Screenshot grounding data:
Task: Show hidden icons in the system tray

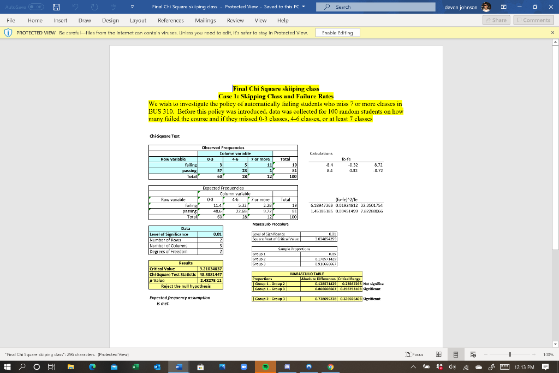Action: tap(414, 366)
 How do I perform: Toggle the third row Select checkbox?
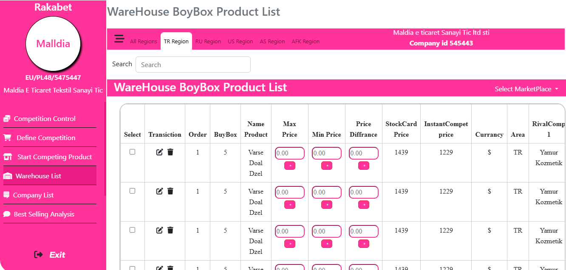pyautogui.click(x=132, y=230)
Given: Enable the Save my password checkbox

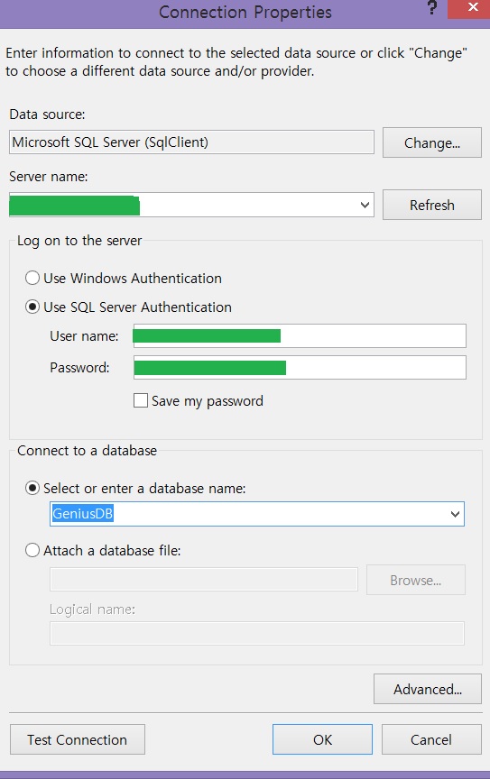Looking at the screenshot, I should pyautogui.click(x=141, y=400).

Work task: Every line of the records above should be reproduced exactly, with no pictures included.

Answer space:
Task: Show hidden icons in the system tray

Action: tap(414, 366)
 How do I perform: Toggle the third row Select checkbox?
pyautogui.click(x=132, y=230)
Given: Enable the Save my password checkbox

Looking at the screenshot, I should pyautogui.click(x=141, y=400).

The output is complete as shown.